··· DATASET ···
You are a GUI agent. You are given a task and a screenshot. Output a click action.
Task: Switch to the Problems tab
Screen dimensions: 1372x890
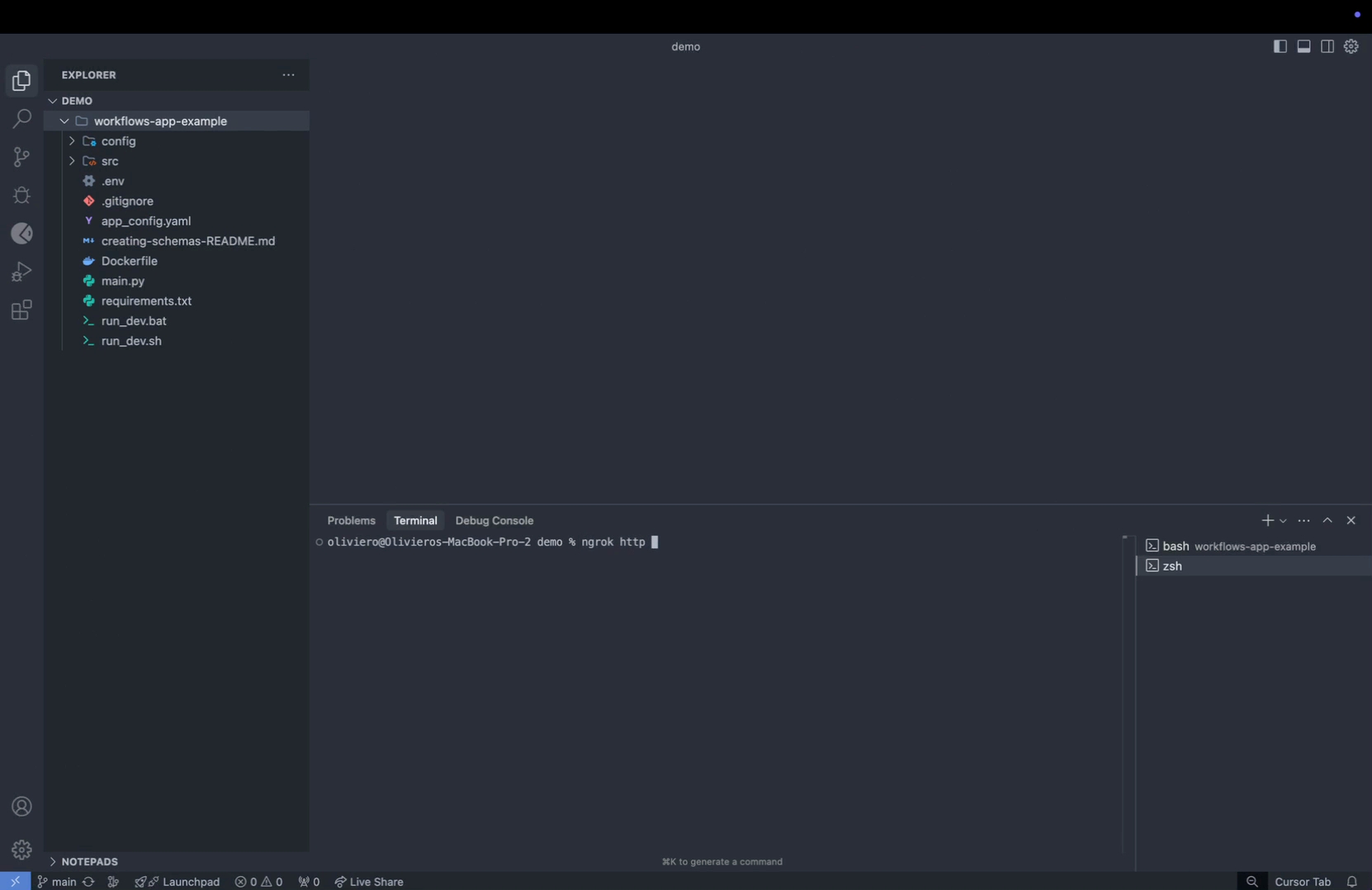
···
··· DATASET ···
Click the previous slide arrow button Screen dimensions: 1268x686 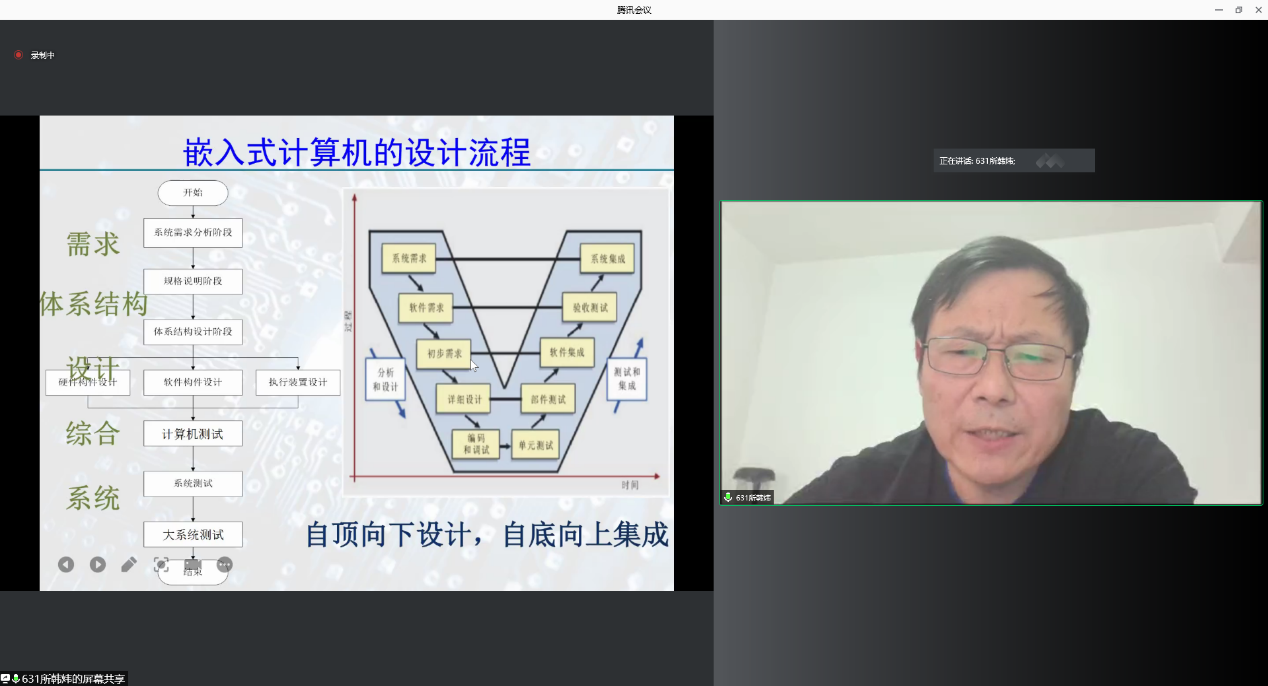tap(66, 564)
···
··· DATASET ···
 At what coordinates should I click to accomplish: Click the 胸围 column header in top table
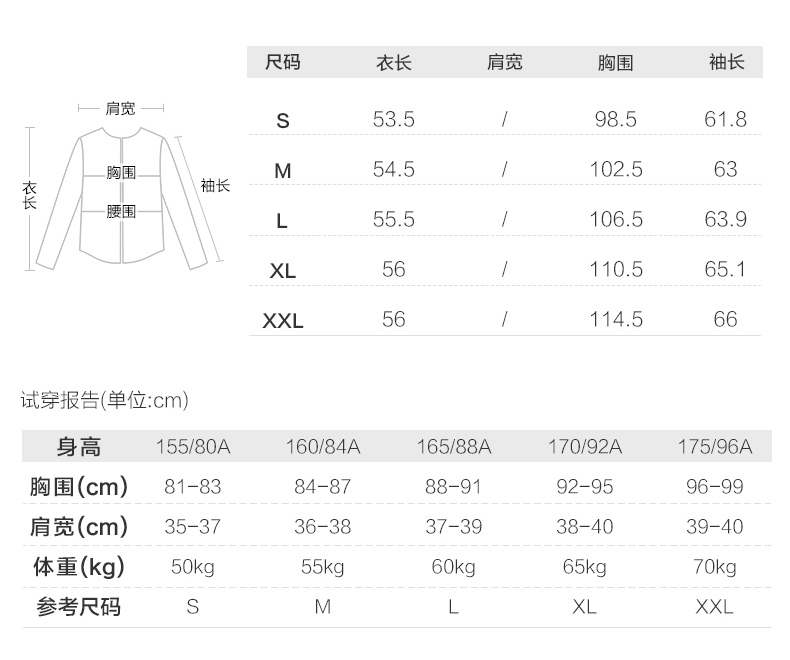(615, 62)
···
WHAT THIS TASK INVOLVES: Which lines above run from the one containing "You are a GUI" down to the one containing "Screen dimensions: 1372x890"? Repeat exactly those, both ends included, and nothing else.

ANSWER TO THIS PROBLEM:
You are a GUI agent. You are given a task and a screenshot. Output a click action.
Task: Switch to the Problems tab
Screen dimensions: 1372x890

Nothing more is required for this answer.